Vortrag von Dr. Lisa Mense Theoretische Perspektiven auf Gender - die Genese eines Begriffs

Gender – was steckt eigentlich hinter diesem Begriff, welche Theorien, welche Handlungsbezüge? Was meinen wir, wenn wir von Gender sprechen? Oder von gendergerechter Lehre? Inwiefern eignet sich der Verweis auf „gender" für eine geschlechtergerechte Veränderung der Hochschulkultur? Dr. Lisa Mense, stellvertretende Gleichstellungsbeauftragte der Universität Duisburg-Essen und wissenschaftliche Mitarbeiterin im Gleichstellungsbüro, ging diesen Fragen in ihrem Vortrag nach. Sie zeichnete in einer kritischen Re-Lektüre einschlägiger AutorInnen nach, wann und wie der Gender-Begriff in welchem Kontext und mit welchem Ziel konzipiert und verwendet wurde.

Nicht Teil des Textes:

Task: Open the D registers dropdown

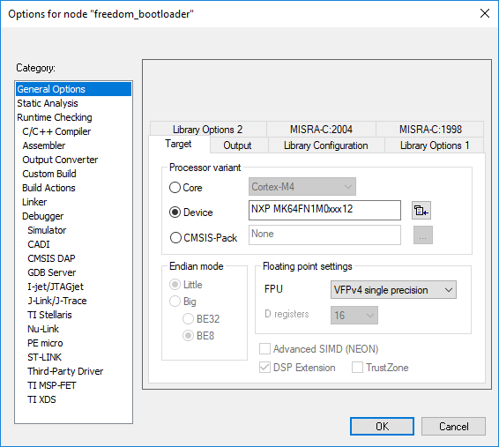Action: click(x=354, y=315)
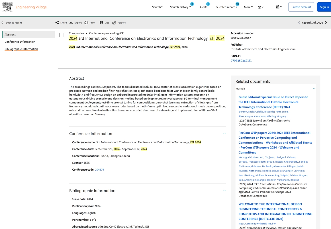This screenshot has height=229, width=331.
Task: Select the record checkbox beside the title
Action: point(62,35)
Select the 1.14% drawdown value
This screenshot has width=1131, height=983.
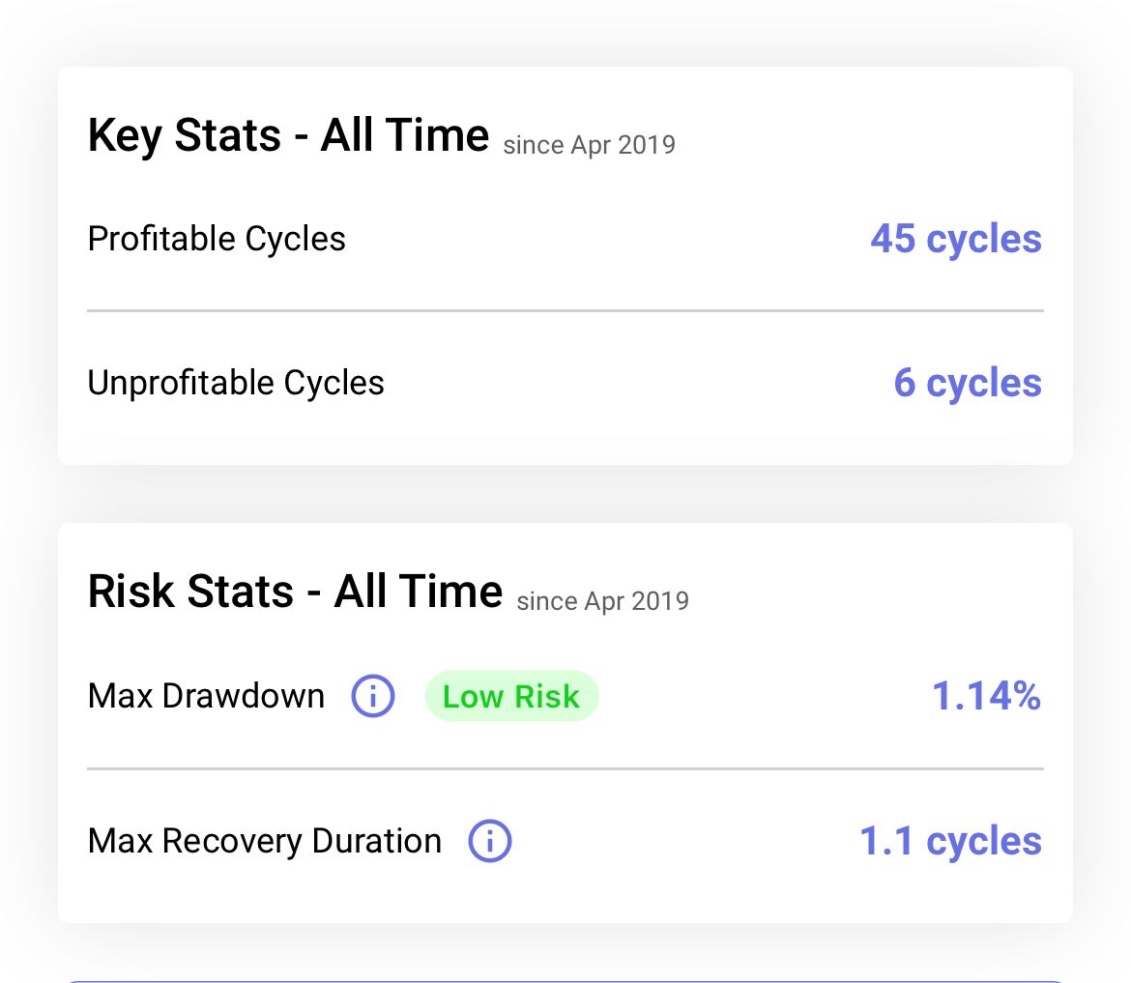pos(986,696)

Ann Oakley führte 1972 in ihrem Buch „Sex, gender and society den Begriff "gender" in Abgrenzung zum Begriff "sex" in den feministischen Forschungskontext ein. Die Unterscheidung wurde ein zentraler Bestandteil feministischer Theoriedebatten. Der Plural verrät, dass es nicht den einen feministischen Theoriestrang gibt.

Im deutschsprachigen Raum gehört die Position von Judith Butler zu den prominentesten und gleichzeitig umstrittensten Theorien zu gender bzw. Geschlecht. Butler spitzte in ihrer Theorie die Kritik an der Gegenüberstellung von sex und gender, wie sie etwa bereits Donna Haraway formulierte, zu: Sie geht davon aus, dass Körper, also auch Geschlechterdifferenzen durch Sprache und damit soziale Praktiken geformt würden. Dies löste heftige Diskussionen in der deutschsprachigen Geschlechterforschung aus: „Wo bleiben die handelnden Subjekte, wo die Strukturen, wenn alles Diskurs ist?" Die Welt der feministischen Theorie bzw. Geschlechtertheorien – dies zeigte der Vortrag, ist bunt und komplex.

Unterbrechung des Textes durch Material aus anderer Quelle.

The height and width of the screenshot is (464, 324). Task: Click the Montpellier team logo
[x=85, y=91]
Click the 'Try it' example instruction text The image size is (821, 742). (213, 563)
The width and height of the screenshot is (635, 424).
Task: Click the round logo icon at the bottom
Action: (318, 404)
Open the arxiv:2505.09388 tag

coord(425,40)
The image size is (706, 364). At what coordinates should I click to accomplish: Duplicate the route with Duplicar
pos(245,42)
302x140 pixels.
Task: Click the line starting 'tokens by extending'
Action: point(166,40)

Wie kann sich, so Lisa Mense, eine anwendungsbezogene Praxis, wie die Gleichstellungsarbeit, auf die hochabstrakten und sehr voraussetzungsvollen Theorieansätze beziehen? Z. B. durch die Trennung von Theorie und Praxis und damit der Benennung von Frauen und Männern anstelle von Gender? Eine zentrale Herausforderung sind jene Stimmen, die Gendertheorien und die Strategie des Gender Mainstreaming beispielsweise als Zwang betrachten. Bezug genommen wird hierbei auf Biologismen, die die Behauptungen zur Geschlechterdifferenz und Hierarchie als wissenschaftlich legitimiert unterstützen sollen.

Haben die Konzepte der Geschlechterforschung mit ihrer Konzentration auf Gender und der Vernachlässigung von Sex letztlich zu dieser Entwicklung beigetragen? – fragte Mense, Bezug nehmend auf die Historikerin Joan Scott. Übersehen würden dabei bei Scott, so die Vortragende, die Positionen von naturwissenschaftlich orientierten GeschlechterforscherInnen wie Anne Fausto Sterling (embodiment Ansatz). Zudem verweisen die jüngsten Entwicklungen in der Neurowissenschaft und der Biologie selber auf die kontinuierliche Formbarkeit (Plastizität) des Gehirns und auch Gene gelten nicht mehr ausschließlich als determinierend. Die komplexen Wechselwirkungen zwischen Umwelt und Körpern werden insbesondere auch in diesen Forschungsfeldern betont.

Die Vortragende entließ die ZuhörerInnen mit Fragen, die zu weiteren Diskussion einladen und anregen:

  • Ist es also an der Zeit, Gender wieder von der Bühne der Theorien abtreten zu lassen, da der Begriff zu viele Grenzen aufweist?
  • Oder kann gender auch diese neuen Wechselwirkungen mit sex mitschwingen lassen?
  • Oder sollte nicht doch wieder verstärkt der Begriff „Geschlecht" in die Debatten aufgenommen werden, da dieser doch viel deutlicher die Wechselwirkungen von Biologie und Sozialem beinhaltet?
  • Oder sind gänzlich andere Begrifflichkeiten von Nöten?